From the first line to the last, repeat the data exactly and drop the pictures.

### WORKING DATA ###

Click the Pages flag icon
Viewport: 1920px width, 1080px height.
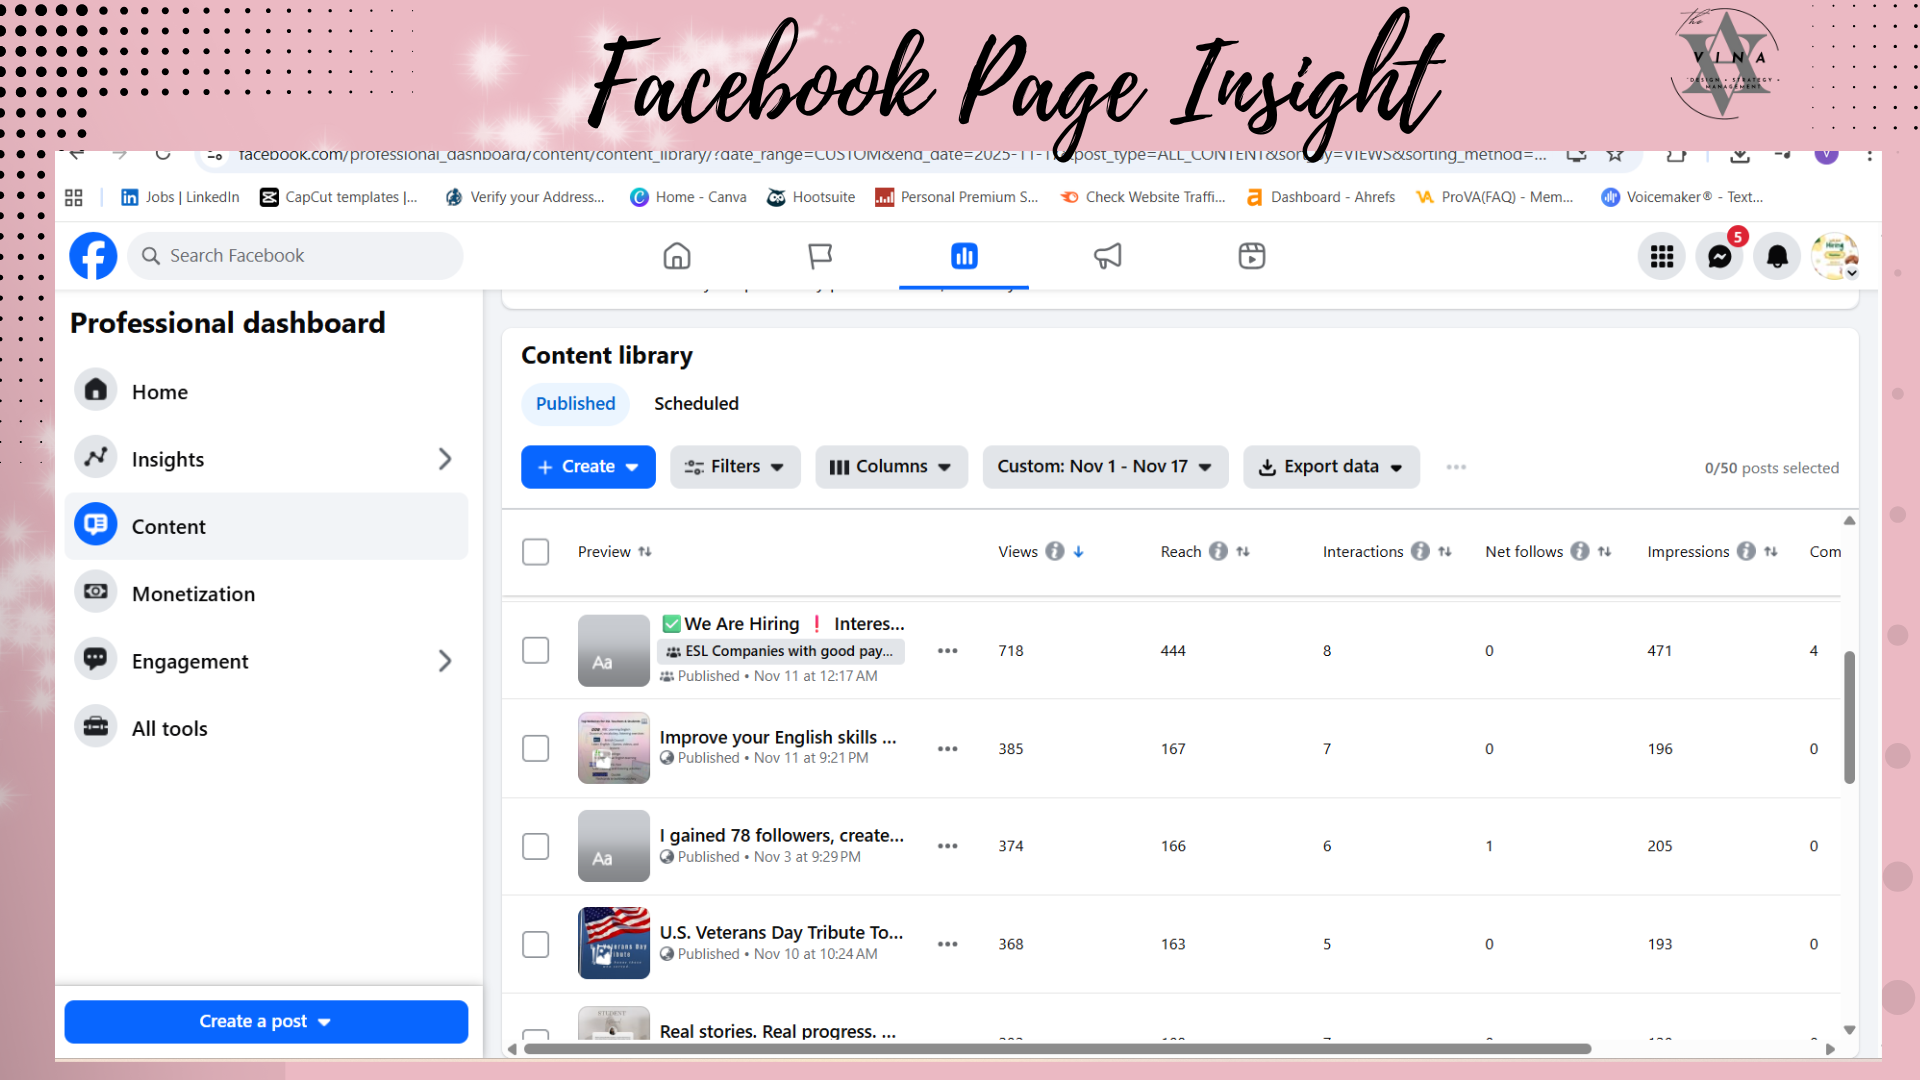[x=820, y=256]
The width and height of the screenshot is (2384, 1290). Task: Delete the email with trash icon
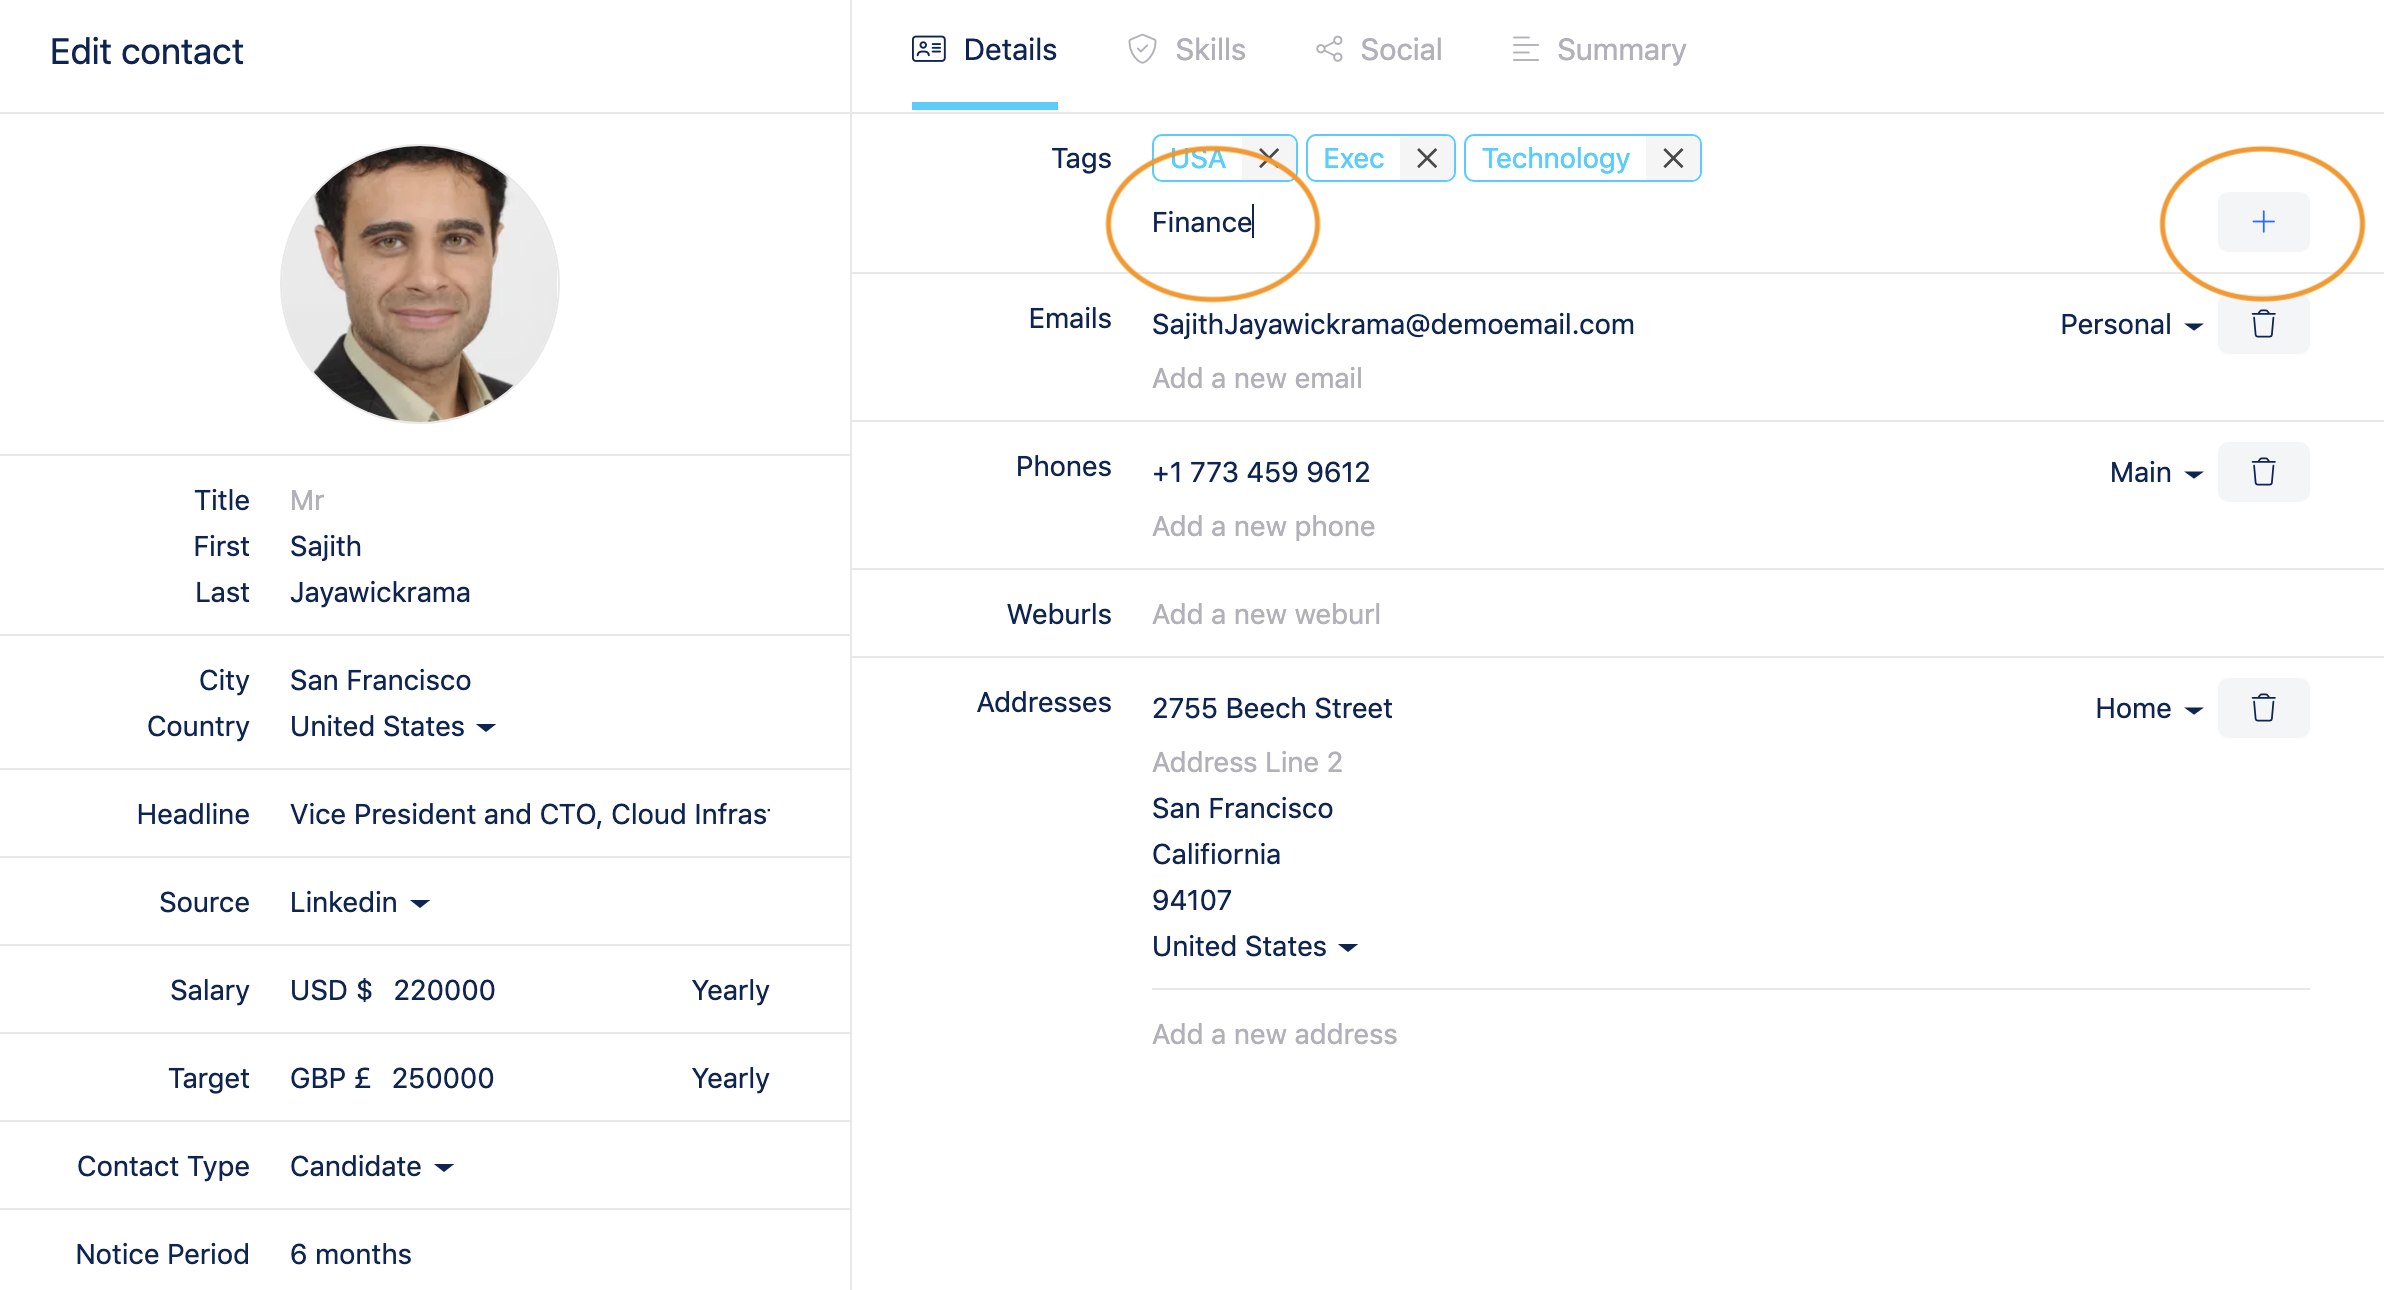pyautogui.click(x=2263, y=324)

###

• EXERCISE OUTPUT
Click the Pages flag icon
Viewport: 1920px width, 1080px height.
[x=820, y=256]
The width and height of the screenshot is (2384, 1290). Task: Delete the email with trash icon
pyautogui.click(x=2263, y=324)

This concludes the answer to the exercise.